Davis' filibuster showcased everything that the reproductive rights movement is at its strongest. She couldn't sit, lean, eat or drink, but she could share stories. So that's what she did. She centered the experiences of patients, she read the testimonies of people denied abortion care at a time when they needed it most. Davis talked about the disproportionate impact the restrictions would have on women already living on the margins of access. She shared the stories of people who wanted to terminate pregnancies before Roe v. Wade, providing a startling but necessary reminder about the dangers and consequences of criminalizing abortion. She uplifted the voices of rape survivors who were forced by circumstance to carry their pregnancies to term, and those of other women who said that the ability to terminate those pregnancies quite literally saved their lives. She read statements from doctors who wanted to practice medicine that served the best interests of their patients. She cited the overwhelming data and scientific evidence showing that these restrictions hurt people.

"So I was the one who took her to the clinic, held her hand and supported her in the months that followed," read one of the anonymous testimonies Davis shared. "I would have been devastated had that option not been available or affordable for her."

"Instead of choosing an outfit for her to move home, I was picking out her burial gown," read another testimony provided by a woman who had to terminate her pregnancy because of life-threatening medical complications. "I held her -- kissed her -- watched her get baptized -- told her that I loved her and I said, 'Goodbye.'"

"The entire experience was horrible, but I cannot imagine what it would be like under the circumstances that Texas now wants to make women undergo," read another, a story shared by a rape survivor who became pregnant as a result of the assault. She was able to obtain an abortion, but feared that women like her wouldn't be able to under the new law. "I made a decision to save my life: my own, and it was the most important decision I've ever made and will ever make."

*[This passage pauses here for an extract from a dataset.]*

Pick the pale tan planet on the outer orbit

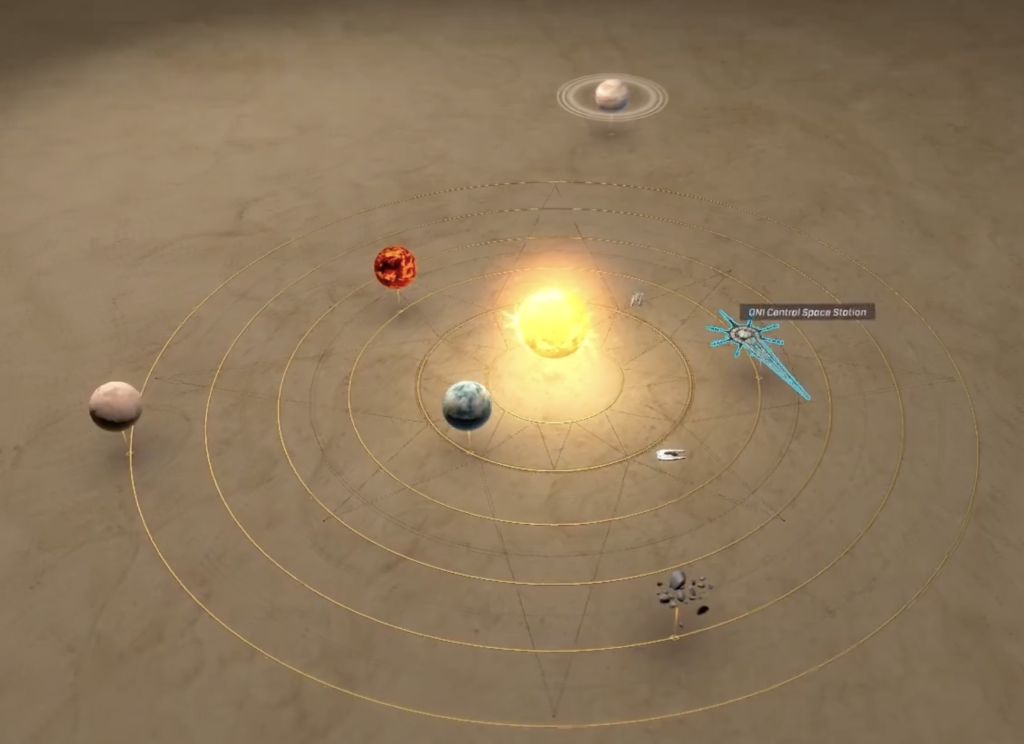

This measure "places an unacceptable level of control over the doctor-patient relationship in the hands of the legislature, essentially allowing the legislature to practice medicine," read another testimony from a Texas doctor.

All too often, these aren't the voices we hear. But Davis made them her focus.

Davis did the heroic physical labor of sustaining the filibuster, but she was standing on the shoulders of a movement much bigger than herself. And that movement has only grown more powerful in the year since. The filibuster launched Davis' campaign for governor, and while it remains uncertain whether or not she will prevail in that race, the people of Texas have not stopped fighting. And it's a fight that will continue whether or not Davis turns the state blue.